Nuxeo can be clustered between several nodes (a.k.a. instances or machines) with the appropriate configuration. In addition, an HTTP load balancer with session affinity must be used in front of the nodes.
Requirements
To enable clustering, you must have at least two nodes with:
- A shared database
- A shared filesystem (unless you use an external binary store like S3)
- A dedicated Elasticsearch cluster, if using Elasticsearch
- A Redis server
- A load-balancer with sticky sessions
The shared filesystem is usually an NFS mount. You must not share the whole Nuxeo installation tree (see below).
The load balancer must use sticky sessions if the clustering delay is not 0. Having a non-0 clustering delay is recommended for performance reasons. See below for more.
Shared Filesystem Configuration
The complete Nuxeo instance hierarchy must not be shared between all instances. However a few things must or should be shared.
Binaries
The repository.binary.store
(nxserver/data/binaries
by default) directory must be shared by all Nuxeo instances in order for VCS to function correctly.
Temporary Directory
The temporary directory configured through nuxeo.tmp.dir
must not be shared by all instances, because there are still a few name collision issues that may occur, especially during startup.

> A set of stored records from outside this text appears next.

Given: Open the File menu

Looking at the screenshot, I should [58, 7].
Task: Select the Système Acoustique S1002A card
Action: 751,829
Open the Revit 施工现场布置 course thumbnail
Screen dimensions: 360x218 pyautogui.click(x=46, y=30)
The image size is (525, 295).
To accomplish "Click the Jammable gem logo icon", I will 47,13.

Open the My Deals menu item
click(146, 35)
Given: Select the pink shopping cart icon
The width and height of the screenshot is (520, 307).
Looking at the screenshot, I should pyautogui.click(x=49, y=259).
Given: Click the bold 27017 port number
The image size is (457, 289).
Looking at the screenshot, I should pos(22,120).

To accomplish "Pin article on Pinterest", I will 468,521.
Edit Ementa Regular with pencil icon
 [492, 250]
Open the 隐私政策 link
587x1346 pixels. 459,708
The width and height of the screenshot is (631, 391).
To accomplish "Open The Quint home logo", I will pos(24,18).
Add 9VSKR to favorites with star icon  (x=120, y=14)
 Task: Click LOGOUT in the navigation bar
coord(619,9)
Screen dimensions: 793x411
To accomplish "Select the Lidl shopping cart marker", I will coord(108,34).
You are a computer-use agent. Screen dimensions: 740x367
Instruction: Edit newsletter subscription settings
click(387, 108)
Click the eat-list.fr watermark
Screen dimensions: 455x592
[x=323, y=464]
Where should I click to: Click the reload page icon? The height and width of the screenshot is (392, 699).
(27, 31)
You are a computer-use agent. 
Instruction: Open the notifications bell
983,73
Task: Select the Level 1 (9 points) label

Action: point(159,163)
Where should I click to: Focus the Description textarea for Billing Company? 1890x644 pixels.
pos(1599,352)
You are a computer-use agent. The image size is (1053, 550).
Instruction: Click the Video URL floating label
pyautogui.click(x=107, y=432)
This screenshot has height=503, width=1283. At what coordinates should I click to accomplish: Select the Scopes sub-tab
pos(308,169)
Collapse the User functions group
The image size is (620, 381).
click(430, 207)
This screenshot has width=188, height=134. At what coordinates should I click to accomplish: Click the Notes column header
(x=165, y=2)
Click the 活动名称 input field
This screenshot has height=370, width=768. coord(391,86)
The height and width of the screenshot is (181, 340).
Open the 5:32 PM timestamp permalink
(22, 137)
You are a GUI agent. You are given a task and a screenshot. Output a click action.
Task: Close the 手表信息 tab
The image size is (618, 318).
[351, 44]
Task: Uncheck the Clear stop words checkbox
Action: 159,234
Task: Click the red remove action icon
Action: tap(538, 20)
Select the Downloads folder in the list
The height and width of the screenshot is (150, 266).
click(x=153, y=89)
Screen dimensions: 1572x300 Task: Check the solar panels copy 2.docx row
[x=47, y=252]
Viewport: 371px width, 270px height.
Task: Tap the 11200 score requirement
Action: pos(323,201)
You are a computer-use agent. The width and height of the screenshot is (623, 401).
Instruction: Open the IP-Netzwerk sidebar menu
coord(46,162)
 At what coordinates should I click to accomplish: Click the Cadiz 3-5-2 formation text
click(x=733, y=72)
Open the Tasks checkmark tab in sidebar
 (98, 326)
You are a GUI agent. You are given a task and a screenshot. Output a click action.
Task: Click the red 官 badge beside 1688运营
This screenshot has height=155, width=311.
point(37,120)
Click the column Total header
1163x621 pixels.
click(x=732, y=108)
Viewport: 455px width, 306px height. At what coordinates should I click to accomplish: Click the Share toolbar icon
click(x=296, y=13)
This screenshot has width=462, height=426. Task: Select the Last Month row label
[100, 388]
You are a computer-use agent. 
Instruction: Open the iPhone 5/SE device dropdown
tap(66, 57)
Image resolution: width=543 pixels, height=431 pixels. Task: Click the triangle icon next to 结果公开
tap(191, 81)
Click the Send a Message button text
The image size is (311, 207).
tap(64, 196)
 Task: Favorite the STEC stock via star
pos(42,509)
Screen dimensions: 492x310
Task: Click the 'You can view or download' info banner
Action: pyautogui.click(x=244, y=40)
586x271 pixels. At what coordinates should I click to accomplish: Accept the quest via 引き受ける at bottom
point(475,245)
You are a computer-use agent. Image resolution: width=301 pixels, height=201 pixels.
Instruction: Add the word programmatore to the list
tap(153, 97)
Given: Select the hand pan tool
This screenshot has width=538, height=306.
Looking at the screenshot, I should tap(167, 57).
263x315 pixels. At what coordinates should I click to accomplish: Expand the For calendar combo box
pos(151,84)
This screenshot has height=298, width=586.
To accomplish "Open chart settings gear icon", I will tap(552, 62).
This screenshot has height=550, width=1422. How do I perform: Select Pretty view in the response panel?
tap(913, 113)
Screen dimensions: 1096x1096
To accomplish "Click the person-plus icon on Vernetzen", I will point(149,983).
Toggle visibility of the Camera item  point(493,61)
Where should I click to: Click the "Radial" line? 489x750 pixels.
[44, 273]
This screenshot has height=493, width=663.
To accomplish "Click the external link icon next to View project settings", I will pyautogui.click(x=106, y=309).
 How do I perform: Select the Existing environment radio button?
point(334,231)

However, in order for various no-copy optimizations to be effective, the temporary directory should be on the same filesystem as the binaries directory. To do this, the recommended way is to have each instance's nuxeo.tmp.dir
point to a different subdirectory of the shared filesystem.
Transient Store
The caching directory used by any Transient Store accessed by multiple Nuxeo instances must be shared by all instances. This caching directory is located in nxserver/data/transientstores/<transientstore_name>
.
By default there is only one Transient Store contribution named default
:
<extension target="org.nuxeo.ecm.core.transientstore.TransientStorageComponent"
point="store">
<store name="default" class="...">
...
</store>
</extension>
Therefore you need to create in the nxserver/data/transientstores
directory a symbolic link named default
pointing to a shared directory, and do the same for any other TransientStore
you might have contributed if it is intended to be shared by multiple instances of the cluster.
VCS Cluster Configuration
Setup
The cluster nodes must only share the binaries
folder (configured with repository.binary.store
), not the entire data directory (configured with nuxeo.data.dir
): the reason is the data directory contains data related to features that are not working in a cluster environment, in particular everything related to the Nuxeo Package management.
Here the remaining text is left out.